| Dataset records |
◇ ◇ ◇ ◇ ◇ ◇ ◇
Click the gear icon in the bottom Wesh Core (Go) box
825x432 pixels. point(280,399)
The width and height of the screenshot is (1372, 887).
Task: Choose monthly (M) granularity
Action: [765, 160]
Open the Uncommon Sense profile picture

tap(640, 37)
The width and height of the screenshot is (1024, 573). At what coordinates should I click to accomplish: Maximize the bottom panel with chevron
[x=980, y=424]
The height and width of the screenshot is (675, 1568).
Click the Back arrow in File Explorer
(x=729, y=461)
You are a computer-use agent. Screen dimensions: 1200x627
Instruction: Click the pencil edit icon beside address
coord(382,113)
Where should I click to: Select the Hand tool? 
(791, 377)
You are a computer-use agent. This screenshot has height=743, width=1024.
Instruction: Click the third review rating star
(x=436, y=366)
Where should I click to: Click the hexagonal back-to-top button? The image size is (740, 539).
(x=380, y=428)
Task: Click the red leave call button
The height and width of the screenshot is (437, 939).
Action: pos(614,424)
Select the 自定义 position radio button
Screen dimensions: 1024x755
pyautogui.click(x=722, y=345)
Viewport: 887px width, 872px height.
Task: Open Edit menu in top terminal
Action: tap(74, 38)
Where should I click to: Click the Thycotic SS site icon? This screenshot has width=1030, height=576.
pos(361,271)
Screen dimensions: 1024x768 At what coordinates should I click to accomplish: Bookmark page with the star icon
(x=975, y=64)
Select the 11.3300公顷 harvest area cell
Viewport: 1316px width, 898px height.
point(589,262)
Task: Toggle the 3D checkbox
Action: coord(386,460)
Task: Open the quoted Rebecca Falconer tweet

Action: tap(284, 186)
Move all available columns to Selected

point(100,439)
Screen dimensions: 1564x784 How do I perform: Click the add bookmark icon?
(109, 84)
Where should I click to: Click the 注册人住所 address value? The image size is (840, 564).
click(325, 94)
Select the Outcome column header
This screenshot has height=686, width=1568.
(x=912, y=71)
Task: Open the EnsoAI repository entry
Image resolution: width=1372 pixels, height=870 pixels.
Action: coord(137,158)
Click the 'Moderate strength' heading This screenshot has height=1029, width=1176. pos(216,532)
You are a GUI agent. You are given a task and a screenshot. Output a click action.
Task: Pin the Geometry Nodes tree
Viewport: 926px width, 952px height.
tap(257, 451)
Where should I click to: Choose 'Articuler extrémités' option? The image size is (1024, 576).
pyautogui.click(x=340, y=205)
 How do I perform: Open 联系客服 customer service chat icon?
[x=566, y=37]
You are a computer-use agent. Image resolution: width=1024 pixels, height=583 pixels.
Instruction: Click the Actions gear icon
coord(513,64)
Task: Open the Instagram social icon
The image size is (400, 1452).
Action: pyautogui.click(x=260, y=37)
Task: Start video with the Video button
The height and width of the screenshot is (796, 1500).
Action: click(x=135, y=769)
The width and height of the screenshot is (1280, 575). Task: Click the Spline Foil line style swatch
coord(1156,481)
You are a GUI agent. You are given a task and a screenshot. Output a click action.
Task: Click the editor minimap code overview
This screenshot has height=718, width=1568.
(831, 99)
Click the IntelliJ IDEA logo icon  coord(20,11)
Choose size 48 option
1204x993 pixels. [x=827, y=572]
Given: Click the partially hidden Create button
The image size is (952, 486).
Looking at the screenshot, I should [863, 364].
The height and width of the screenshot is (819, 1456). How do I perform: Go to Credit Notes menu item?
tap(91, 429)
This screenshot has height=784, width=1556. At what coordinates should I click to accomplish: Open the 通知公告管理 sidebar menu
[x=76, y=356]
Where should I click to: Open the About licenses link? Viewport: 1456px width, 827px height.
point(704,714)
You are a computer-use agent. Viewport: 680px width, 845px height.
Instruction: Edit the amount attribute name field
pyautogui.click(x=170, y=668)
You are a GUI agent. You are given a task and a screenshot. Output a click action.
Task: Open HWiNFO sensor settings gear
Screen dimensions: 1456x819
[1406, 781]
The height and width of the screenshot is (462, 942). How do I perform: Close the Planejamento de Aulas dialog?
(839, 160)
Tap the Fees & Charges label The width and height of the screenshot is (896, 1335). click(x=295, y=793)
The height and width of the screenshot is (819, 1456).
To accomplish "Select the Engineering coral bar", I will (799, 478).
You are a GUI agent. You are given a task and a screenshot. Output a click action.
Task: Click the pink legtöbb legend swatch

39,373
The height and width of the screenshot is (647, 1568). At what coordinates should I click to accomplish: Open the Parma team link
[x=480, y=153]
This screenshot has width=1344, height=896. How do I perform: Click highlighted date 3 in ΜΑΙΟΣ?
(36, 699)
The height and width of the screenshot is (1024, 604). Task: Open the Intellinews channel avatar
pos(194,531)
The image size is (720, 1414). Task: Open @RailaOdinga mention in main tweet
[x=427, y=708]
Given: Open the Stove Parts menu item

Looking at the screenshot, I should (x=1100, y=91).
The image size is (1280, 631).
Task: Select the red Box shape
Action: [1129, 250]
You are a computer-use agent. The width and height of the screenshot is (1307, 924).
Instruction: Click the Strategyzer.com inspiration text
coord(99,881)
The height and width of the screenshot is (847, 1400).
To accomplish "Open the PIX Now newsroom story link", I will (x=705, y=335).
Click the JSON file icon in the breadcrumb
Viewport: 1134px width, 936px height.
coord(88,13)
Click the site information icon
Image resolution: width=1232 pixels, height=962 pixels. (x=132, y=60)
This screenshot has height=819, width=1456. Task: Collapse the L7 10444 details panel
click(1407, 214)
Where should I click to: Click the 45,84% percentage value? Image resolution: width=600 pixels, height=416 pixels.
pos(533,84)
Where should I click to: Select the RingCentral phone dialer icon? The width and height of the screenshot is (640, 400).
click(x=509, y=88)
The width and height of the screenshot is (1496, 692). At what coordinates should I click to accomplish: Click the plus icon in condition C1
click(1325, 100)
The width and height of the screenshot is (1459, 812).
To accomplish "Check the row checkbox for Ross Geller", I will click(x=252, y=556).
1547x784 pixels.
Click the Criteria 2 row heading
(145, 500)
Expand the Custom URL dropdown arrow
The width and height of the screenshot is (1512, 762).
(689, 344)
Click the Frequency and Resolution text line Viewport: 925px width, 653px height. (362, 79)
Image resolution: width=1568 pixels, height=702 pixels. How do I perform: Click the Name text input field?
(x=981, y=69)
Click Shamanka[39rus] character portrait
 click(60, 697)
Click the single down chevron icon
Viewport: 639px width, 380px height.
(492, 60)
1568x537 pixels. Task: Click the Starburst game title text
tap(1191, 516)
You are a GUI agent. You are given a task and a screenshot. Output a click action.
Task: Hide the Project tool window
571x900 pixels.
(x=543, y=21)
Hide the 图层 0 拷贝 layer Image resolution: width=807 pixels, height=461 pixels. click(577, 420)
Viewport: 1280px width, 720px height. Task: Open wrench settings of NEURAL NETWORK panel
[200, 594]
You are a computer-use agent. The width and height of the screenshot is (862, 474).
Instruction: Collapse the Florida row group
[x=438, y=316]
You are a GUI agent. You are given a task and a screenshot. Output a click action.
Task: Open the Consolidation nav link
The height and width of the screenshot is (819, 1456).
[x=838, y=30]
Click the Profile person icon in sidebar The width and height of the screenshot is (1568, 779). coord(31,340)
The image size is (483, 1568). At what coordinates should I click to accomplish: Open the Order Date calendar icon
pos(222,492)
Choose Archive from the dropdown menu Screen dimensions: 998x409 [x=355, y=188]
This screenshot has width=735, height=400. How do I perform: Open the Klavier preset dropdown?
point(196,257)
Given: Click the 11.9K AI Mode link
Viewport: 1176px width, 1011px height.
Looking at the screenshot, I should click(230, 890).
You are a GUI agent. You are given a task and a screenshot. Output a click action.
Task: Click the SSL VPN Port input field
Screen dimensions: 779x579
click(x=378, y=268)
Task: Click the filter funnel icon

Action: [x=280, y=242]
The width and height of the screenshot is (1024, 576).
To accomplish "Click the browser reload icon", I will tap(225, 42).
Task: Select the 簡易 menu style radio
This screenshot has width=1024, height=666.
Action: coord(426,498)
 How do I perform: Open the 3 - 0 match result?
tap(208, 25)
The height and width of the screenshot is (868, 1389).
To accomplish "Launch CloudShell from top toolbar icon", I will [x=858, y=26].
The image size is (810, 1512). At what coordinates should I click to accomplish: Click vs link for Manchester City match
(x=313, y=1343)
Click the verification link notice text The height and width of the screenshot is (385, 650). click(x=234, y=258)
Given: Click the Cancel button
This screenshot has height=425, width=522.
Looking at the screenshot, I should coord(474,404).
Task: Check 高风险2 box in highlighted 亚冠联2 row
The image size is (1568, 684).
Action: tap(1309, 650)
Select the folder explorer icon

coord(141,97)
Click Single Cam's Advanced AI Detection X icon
◇ ◇ ◇ ◇ ◇ ◇ ◇
| REQUIREMENT |
Reproduce word for word the lines of the listing above, starting at the line that contains "Move all available columns to Selected" and ending at the line that contains "[x=566, y=37]".

| WRITTEN REPLY |
Move all available columns to Selected

point(100,439)
Screen dimensions: 1564x784 How do I perform: Click the add bookmark icon?
(109, 84)
Where should I click to: Click the 注册人住所 address value? The image size is (840, 564).
click(325, 94)
Select the Outcome column header
This screenshot has height=686, width=1568.
(x=912, y=71)
Task: Open the EnsoAI repository entry
Image resolution: width=1372 pixels, height=870 pixels.
Action: coord(137,158)
Click the 'Moderate strength' heading This screenshot has height=1029, width=1176. pos(216,532)
You are a GUI agent. You are given a task and a screenshot. Output a click action.
Task: Pin the Geometry Nodes tree
Viewport: 926px width, 952px height.
tap(257, 451)
Where should I click to: Choose 'Articuler extrémités' option? The image size is (1024, 576).
pyautogui.click(x=340, y=205)
 How do I perform: Open 联系客服 customer service chat icon?
[x=566, y=37]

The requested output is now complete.